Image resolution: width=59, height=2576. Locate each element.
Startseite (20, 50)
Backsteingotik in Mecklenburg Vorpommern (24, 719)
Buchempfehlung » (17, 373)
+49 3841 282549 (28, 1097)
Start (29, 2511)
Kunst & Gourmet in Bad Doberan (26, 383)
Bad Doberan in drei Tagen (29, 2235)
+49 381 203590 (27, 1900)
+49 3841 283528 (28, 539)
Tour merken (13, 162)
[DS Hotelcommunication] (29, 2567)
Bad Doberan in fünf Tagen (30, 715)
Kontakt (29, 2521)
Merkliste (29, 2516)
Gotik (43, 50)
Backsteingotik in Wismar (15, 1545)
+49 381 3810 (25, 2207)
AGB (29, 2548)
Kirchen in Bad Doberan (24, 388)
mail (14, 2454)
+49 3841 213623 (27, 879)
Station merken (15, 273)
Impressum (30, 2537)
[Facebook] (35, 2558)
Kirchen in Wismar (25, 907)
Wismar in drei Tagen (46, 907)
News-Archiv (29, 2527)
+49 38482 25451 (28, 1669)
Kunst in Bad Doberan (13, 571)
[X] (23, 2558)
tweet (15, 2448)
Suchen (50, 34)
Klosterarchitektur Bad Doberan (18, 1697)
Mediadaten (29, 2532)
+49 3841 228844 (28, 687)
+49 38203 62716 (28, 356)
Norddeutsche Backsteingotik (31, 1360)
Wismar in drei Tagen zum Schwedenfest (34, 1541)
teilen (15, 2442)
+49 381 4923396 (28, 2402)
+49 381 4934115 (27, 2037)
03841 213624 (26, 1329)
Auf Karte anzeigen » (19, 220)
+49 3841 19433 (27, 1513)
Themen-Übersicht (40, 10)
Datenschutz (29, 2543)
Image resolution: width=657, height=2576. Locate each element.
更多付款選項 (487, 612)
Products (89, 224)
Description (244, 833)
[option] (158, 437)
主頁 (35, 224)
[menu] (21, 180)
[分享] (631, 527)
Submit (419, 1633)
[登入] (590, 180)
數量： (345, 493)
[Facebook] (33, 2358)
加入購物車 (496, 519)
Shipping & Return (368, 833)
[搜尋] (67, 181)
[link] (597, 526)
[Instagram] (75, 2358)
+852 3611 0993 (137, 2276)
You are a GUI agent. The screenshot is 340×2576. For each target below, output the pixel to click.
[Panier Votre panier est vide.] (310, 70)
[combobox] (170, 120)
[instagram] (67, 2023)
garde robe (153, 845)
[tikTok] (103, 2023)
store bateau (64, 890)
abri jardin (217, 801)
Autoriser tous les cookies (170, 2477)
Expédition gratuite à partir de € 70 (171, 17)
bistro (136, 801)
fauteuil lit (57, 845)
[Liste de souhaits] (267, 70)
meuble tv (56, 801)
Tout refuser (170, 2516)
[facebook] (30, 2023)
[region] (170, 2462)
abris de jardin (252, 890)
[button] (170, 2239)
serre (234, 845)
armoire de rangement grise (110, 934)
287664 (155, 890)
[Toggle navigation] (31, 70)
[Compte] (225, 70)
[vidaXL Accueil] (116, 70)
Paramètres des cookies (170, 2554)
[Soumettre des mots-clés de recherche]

###

— What you have to do —
Search the data for the word "Locate" and report how many lines include it, with the number alone.

— Result for this exercise —
2